Ancien journaliste à « Humo » et « De Standaard », auteur de sept livres de non-fiction qui sont autant de traversées de la Belgique, Pascal Verbeken a le reportage dans le sang. Le regard qu’il porte sur son pays est direct, parfois cru, sans falbalas, dans une démarche nourrie d’une inlassable curiosité. Pour « Wilfried », il revient sur son enfance gantoise, les origines modestes de ses parents, l’âge d’or de la presse flamande, et à travers son itinéraire personnel, il évoque plusieurs générations de Flamands qui ont cru dans un progrès infini, et que tenaillent aujourd’hui l’angoisse et la désillusion.

Sans lui, peut-être, Wilfried n’existerait pas. La sortie en 2007 de son livre Arm Wallonië, traduit en français sous le titre La terre promise, a agi sur nous comme un révélateur. Pascal Verbeken y sillonnait les faubourgs de Charleroi, Liège et La Louvière à moto, sur les traces des travailleurs flamands jadis enrôlés dans l’industrie wallonne, et de leurs descendants. Il était donc possible, en Belgique, de pratiquer ce journalisme-là, mêlant le reportage, l’enquête de terrain, le collectage d’archives, le recueil de la mémoire orale, le tout avec un regard humaniste, et la curiosité pour moteur. Il était possible non seulement de le pratiquer, mais aussi, semble-t-il, d’en faire le fil rouge de sa vie professionnelle.

Au moment où, au printemps 2016, le projet Wilfried germait, nous avions automatiquement pensé à Pascal Verbeken.
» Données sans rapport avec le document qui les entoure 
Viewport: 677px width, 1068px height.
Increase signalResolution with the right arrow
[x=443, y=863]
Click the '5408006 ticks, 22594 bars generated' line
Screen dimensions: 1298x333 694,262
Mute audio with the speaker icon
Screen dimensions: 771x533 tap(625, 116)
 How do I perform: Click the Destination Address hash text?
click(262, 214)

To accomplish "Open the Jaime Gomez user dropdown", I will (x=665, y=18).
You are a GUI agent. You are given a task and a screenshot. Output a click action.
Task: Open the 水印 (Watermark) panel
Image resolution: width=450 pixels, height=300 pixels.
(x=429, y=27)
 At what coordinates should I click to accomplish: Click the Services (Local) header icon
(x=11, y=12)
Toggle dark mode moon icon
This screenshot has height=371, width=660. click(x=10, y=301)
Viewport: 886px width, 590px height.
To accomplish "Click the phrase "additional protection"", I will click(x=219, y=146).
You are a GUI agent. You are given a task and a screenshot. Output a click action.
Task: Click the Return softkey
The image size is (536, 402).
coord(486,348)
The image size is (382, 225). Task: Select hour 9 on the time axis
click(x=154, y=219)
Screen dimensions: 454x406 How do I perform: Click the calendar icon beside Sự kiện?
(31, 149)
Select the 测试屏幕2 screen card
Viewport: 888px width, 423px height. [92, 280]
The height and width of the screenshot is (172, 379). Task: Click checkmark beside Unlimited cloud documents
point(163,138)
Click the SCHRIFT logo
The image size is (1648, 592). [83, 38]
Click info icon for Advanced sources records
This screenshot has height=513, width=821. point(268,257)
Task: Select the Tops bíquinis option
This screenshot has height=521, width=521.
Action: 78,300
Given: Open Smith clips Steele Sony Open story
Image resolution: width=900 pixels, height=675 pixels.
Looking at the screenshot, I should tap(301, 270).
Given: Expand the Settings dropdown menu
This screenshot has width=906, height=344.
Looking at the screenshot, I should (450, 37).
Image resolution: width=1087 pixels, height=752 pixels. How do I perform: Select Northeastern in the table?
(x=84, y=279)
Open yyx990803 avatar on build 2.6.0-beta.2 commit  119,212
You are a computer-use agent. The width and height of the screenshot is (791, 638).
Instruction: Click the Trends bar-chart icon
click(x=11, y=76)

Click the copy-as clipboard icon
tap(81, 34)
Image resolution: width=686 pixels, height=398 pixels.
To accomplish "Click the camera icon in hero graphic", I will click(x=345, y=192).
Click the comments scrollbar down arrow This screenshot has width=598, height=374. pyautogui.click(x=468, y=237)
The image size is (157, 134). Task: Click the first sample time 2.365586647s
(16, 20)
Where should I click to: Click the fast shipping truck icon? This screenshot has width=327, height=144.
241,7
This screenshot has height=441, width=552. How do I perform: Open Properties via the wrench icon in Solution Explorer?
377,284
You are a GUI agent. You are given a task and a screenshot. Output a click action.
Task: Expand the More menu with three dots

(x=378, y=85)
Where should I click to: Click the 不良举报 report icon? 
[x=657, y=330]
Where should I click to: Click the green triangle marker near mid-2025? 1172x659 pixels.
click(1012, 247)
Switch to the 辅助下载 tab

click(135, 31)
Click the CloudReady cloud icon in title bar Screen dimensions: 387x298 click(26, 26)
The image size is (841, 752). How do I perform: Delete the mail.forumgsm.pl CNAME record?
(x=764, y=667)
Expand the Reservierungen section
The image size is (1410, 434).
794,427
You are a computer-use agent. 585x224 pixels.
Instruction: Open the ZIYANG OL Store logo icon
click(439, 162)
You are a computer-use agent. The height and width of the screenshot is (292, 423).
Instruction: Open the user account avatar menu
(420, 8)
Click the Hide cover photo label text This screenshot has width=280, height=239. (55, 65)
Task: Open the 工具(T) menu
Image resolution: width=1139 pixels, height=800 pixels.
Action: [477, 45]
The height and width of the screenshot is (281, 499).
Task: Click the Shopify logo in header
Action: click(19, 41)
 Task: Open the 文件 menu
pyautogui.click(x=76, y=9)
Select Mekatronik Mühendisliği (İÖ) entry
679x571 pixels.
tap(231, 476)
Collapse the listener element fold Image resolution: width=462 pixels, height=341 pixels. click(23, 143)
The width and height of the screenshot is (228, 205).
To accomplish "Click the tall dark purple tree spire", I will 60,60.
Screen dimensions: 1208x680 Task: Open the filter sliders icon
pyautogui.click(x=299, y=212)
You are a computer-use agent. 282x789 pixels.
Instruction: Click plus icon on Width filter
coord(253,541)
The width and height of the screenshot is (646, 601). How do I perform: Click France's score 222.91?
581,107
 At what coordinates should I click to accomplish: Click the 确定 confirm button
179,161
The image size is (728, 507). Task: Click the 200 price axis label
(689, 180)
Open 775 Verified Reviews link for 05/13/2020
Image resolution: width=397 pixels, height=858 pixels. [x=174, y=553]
Nous étions allés le voir, à deux, futurs fondateurs du magazine, comme on consulterait la Pythie, pour s’enquérir de ses oracles. Dans un café de la rue Dansaert, à Bruxelles, nous lui avions confié la maxime qui serait notre boussole éditoriale : comprendre, ne pas juger. Pascal avait sorti de son sac un exemplaire de son livre Grand Central Belge. Dans le premier chapitre, il y exposait sa profession de foi journalistique en ces termes : « Le journalisme dans lequel je crois est par définition pluriel, à voix multiples, cacophonique. Il ne présente aucune vérité, mais laisse voir qu’il y a beaucoup de vérités, et même des vérités contradictoires qui existent. Par essence, il repose sur le regard et la compréhension, et non sur le jugement. »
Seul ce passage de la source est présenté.